Loading multiple files with ODI

If your source is file and you need to load multiple files into your database you need to do more than something. If you want to load your files using ODI interfaces you need to make some customization within ODI. There are some utilities or commands to load files into databases such as Sybase uses BCP, Oracle uses SQL Loader, MS SQL Server uses Bulk Insert. Some of them support multiple files, some of them support transformations. But there is a bit problem if name of the file is generated by source system, that means you don’t know the names of the files.

I want to explain a methodology loading multiple files into Oracle using external tables, which I think the best and easiest way.

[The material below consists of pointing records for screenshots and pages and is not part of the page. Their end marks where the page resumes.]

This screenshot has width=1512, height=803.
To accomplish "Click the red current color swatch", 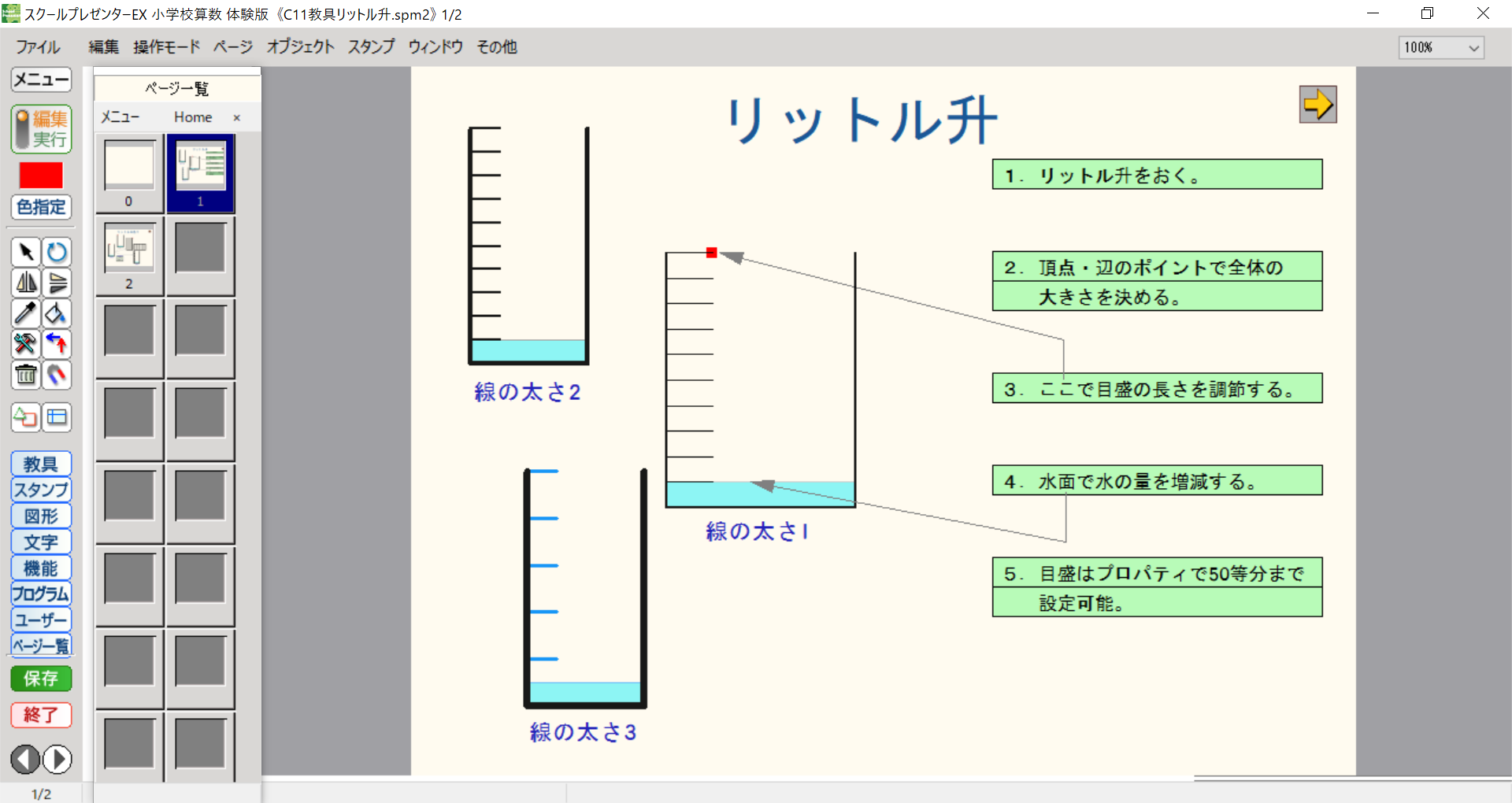I will point(41,175).
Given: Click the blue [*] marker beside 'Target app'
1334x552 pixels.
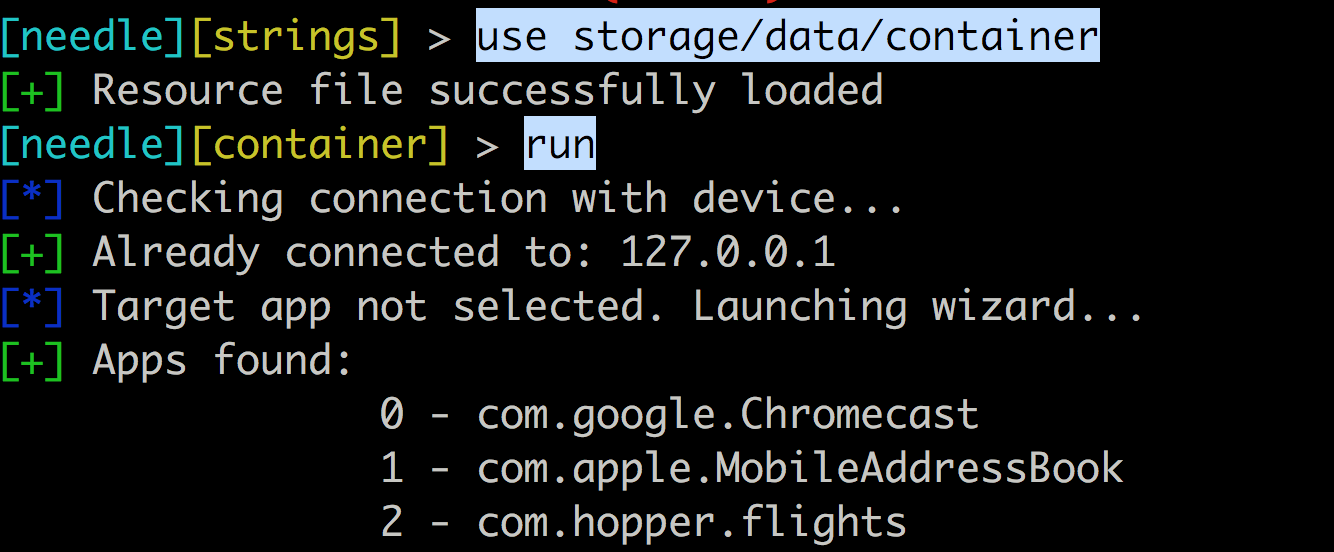Looking at the screenshot, I should pyautogui.click(x=33, y=307).
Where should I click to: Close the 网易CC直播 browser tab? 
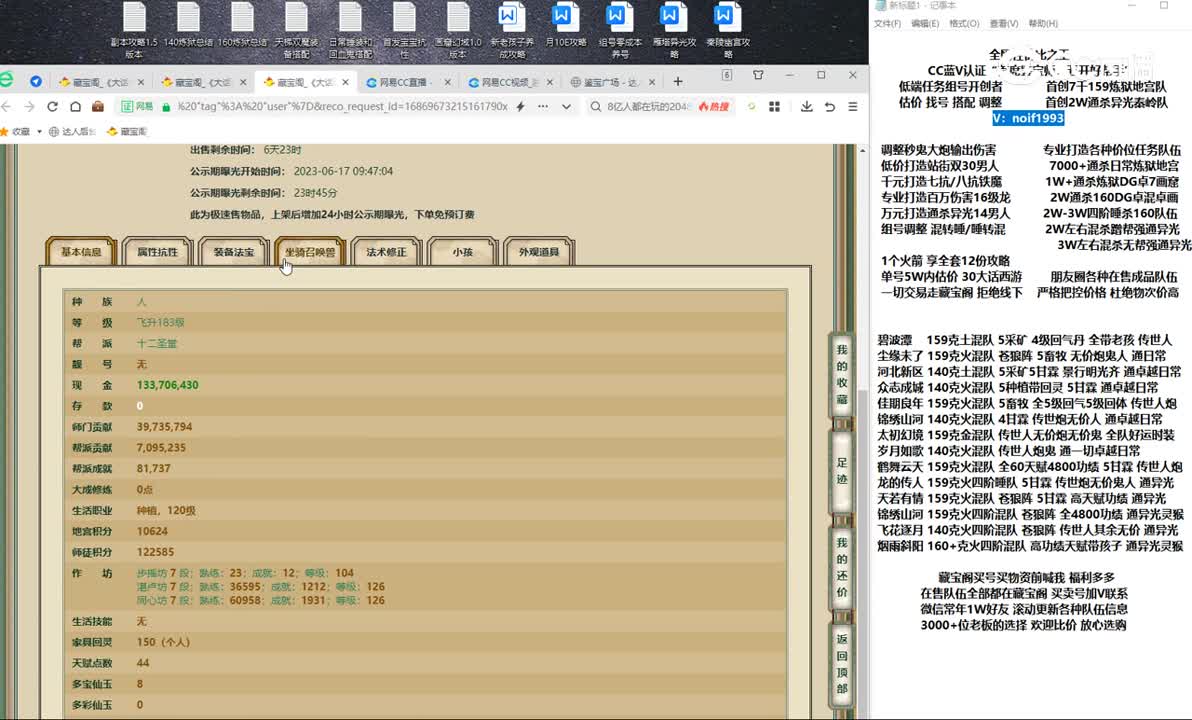[x=452, y=82]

First the environmental stuff and some prerequisites;

1. A Knowledge Module to load files using file name as a ODI Variable.
2. Some operating system folders for loading, rejected and log files.
3. A table named ETL_FILE_LOG to hold the file name in ODI Variable and to log in database.
4. 4 ODI Procedure getting file list, work with processed files, work with rejected files and rename files.
5. An ODI Interface to make transformations and loading.
6. 2 ODI Variables to manage file_name and file_id.
7. An ODI Package to manage everything.

Let’s start to do some work.

1. Knowledge Module

This is a simple Knowledge Module named “IKM SQL Control Append (Direct Load,HINT)” which is based on ODI standard Knowledge Module name IKM SQL Control Append. The additions are since we are loading into Oracle database it will be useful to use Oracle HINTS. “INSERT HINT” option and “SELECT HINT” options are added and placed into “Insert new rows” command of Knowledge Module.

This customized Knowledge Module prepares an insert statement all on “Command on Target” tab. There is no working tables and nothing on source. Creates a simple insert statement like this.

 insert /*+ INSERT_HINT */ into
target_table_name
(column_list)
select /*+ SELECT_HINT */column_list
from source_tables
where conditions
<tablejoins>
<table_filters>
group by {if any}
having {if any}

2. Operating System Folders

You need a base folder for every kind of table. If you are loading invoice log files into table, it is better to open a /data/invoice_logs folder as a base folder for invoice log files. Lots of files with same template would be copied here. There may be another file copying mechanism or you can do it within ODI Procedure.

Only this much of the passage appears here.